Set task:
Extract each line of the data below that contains the string "navigation". Case matters, so match uppercase and lowercase exactly.

Entries shown:
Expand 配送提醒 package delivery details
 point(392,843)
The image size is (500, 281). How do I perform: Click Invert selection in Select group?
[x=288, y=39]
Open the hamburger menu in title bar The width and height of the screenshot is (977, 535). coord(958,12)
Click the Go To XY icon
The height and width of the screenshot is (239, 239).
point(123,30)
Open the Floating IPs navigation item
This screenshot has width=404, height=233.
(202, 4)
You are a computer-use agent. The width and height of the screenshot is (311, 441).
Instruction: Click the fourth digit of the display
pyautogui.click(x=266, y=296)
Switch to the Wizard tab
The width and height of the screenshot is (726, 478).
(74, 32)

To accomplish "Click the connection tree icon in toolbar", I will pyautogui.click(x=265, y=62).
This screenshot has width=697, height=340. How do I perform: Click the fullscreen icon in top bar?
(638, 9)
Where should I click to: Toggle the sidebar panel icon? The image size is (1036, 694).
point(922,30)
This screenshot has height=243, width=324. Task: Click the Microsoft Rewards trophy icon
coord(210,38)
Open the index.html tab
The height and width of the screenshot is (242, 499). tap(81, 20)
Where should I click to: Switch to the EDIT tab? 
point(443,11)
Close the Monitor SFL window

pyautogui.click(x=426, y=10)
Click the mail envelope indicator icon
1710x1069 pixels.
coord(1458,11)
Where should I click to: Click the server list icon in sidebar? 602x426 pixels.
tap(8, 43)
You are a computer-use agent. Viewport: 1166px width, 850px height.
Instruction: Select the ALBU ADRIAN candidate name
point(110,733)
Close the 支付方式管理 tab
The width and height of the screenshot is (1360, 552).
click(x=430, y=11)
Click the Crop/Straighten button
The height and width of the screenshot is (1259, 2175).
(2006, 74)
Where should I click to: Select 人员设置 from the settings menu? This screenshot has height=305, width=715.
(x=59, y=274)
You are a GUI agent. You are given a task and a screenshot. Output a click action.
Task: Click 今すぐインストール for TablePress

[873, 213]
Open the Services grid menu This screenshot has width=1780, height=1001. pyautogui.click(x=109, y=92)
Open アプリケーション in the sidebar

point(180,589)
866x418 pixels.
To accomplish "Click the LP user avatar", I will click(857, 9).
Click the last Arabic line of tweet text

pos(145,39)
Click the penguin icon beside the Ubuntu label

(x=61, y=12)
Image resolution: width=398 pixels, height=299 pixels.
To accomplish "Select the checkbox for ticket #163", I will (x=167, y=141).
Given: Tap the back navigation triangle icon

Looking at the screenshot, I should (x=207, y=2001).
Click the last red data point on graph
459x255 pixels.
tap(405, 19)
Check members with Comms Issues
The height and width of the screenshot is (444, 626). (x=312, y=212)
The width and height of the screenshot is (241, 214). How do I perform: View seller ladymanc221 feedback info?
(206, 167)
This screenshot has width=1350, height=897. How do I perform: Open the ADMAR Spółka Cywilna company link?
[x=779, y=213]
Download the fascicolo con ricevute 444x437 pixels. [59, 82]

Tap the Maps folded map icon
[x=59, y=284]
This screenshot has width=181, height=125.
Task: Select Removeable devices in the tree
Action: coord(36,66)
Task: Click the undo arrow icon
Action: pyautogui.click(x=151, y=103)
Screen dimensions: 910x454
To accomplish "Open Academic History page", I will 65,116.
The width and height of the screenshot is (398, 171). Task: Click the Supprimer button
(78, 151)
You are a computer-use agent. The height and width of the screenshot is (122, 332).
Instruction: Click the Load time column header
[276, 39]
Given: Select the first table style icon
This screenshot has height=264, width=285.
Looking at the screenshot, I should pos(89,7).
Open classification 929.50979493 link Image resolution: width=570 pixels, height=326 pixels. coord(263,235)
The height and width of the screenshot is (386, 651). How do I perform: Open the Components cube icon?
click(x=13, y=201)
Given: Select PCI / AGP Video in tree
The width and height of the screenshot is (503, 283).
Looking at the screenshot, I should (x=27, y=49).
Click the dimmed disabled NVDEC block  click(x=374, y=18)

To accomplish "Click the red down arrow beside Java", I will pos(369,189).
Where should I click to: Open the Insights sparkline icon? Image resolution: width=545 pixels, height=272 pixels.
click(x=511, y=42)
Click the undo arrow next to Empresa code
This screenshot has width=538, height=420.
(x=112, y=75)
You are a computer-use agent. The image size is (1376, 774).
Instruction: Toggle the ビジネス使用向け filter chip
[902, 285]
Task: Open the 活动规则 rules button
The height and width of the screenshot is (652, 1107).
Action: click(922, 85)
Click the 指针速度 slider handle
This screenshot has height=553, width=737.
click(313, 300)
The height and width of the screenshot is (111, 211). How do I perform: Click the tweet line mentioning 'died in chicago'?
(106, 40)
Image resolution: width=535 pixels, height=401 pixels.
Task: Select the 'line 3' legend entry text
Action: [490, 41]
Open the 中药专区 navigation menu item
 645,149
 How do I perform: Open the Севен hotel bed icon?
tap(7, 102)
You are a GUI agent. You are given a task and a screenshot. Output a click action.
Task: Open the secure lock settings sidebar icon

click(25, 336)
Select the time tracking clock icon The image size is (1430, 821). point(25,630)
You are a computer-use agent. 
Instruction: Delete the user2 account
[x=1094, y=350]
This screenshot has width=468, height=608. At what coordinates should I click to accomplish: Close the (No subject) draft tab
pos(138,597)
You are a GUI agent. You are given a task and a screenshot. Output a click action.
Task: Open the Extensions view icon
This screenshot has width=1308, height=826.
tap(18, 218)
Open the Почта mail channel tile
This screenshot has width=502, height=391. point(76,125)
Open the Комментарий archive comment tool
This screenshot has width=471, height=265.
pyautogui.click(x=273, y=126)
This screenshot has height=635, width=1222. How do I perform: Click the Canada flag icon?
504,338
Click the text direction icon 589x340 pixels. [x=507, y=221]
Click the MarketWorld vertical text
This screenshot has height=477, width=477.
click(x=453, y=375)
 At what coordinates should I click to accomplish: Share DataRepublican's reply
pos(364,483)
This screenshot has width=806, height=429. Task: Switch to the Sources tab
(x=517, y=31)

Finished answer:
Open the Floating IPs navigation item
Given: Tap the back navigation triangle icon
Open the 中药专区 navigation menu item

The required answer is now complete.